[Given request]: Could you reproduce every one of the records below verbatim, changing nothing?

[Dataset extract]:

========================

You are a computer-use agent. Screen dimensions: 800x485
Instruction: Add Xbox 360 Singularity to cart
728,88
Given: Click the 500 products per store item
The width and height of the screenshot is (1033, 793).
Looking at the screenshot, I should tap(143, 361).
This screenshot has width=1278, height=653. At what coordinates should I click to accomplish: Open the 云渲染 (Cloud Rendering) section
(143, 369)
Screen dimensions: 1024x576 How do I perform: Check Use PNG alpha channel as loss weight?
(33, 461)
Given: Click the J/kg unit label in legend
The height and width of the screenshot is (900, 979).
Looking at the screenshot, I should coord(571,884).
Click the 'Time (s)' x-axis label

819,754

========================

[Answer to the problem]:
You are a computer-use agent. Screen dimensions: 800x485
Instruction: Add Xbox 360 Singularity to cart
728,88
Given: Click the 500 products per store item
The width and height of the screenshot is (1033, 793).
Looking at the screenshot, I should tap(143, 361).
This screenshot has width=1278, height=653. At what coordinates should I click to accomplish: Open the 云渲染 (Cloud Rendering) section
(143, 369)
Screen dimensions: 1024x576 How do I perform: Check Use PNG alpha channel as loss weight?
(33, 461)
Given: Click the J/kg unit label in legend
The height and width of the screenshot is (900, 979).
Looking at the screenshot, I should coord(571,884).
Click the 'Time (s)' x-axis label

819,754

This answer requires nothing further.